Monday, March 31, 2014

SCARS AND SCABS

Pain…some people like certain kinds…some despise all forms. Some say it is good for the soul and part of life. Others say we bring it on ourselves and we deserve what we get. I've even heard it was necessary in order to heal. Personally, I can relate from most points of views.

Like a toddler, throughout my life, I continuously “touched” things that I was distinctly taught not to touch. I looked around, thought no one was looking and went for it. I was wrong on several accounts. But, the two delusions that stand out the most are these: 1). I was being seen; God saw me and 2). TRYING to satisfy the flesh wasn't worth the trouble! There were times I knew heck well what the painful outcome would be.  Sometimes I chose to feel hurt rather than feel nothing. Because sometimes being numb is worse than feeling the sting.

As a child, I remember a mosquito bit me and the bite formed a blister. Although it itched like crazy, it caused no pain. My grandmother told me that she would need to heat a needle, burst the blister and then pour alcohol on it to prevent an infection from forming. “WHATTTT? You want me to allow you to MAKE it hurt when it isn't at the moment?” I thought. Then it hit me-at some point pain in the present might be necessary to prevent weeks of anguish/infection in the future. This is one of life's lesson I stored on the back burner to use later.

Over the years, I fell prey to various people and the pain they caused.
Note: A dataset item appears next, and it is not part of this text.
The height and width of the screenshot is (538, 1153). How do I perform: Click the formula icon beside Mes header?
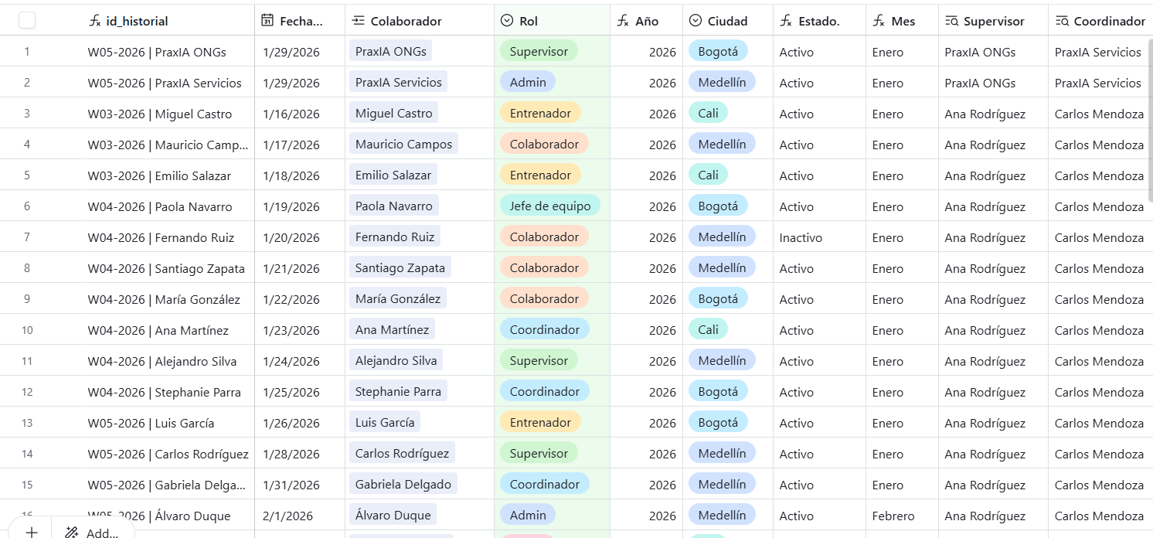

However, I must admit, there were times I knew certain people, places and things were going to end up hurting me yet I ran towards them...head on! I started carrying around so much hurt until the weight of it caused me to become numb on the surface and infected in my soul. Then...EUREKA...I remember grandma's lesson.
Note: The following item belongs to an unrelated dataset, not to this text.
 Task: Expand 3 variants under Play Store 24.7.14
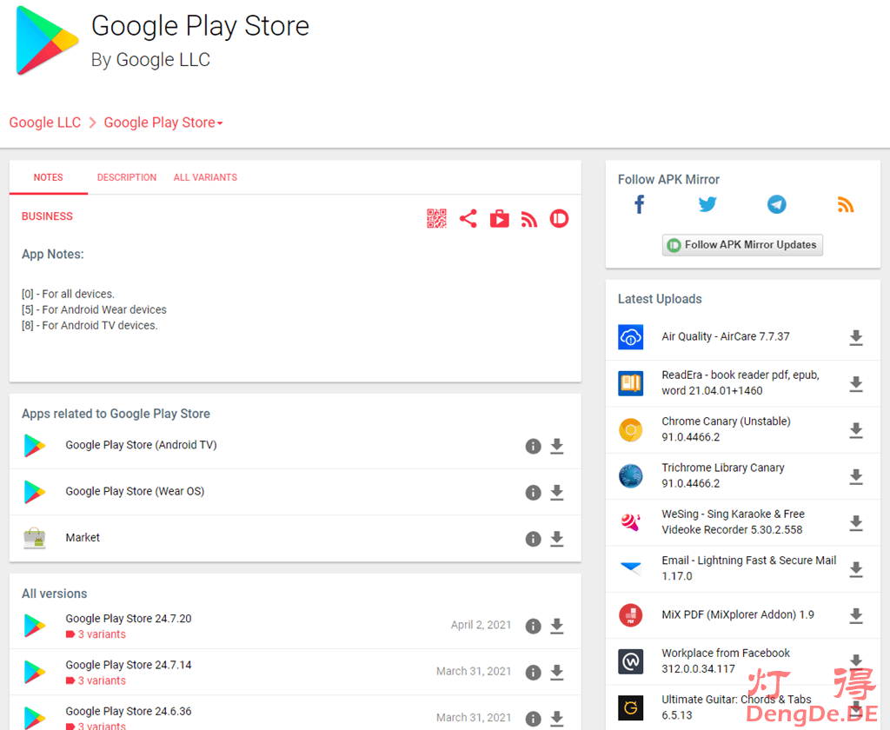[x=101, y=680]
In order to begin to heal I had to first stop covering the wounds up with various bandages like, anger, promiscuity, alcohol, busyness and sleep. Then, I had to scrap off the scabs by no longer pushing it to the back of my mind and/or living in denial. Next, I had to re-open the wounds. I did this by talking with a therapist (exposing my filthiness) and public forums (taking the risk of affecting others with my unpleasantness). I needed to take the risk of further contamination in order to heal properly.


People often ask if this is such a raw feeling, why do I keep exposing my afflictions? I tell them it’s so I can properly heal and to show someone that although it hurts like hell at the moment, you can survive. I know none of the things I went through were in vain. Because going through the different stages of pain allows me to identify others who also have "scabbed-over" hurts. And, just maybe while waiting on complete healing, we can help each other not feel shame and move on through the healing process...one wound at a time.



In all things pray and seek the Lord. Allow Him to help you make decisions-not Kooley! These are just my thoughts, opinion and experiences.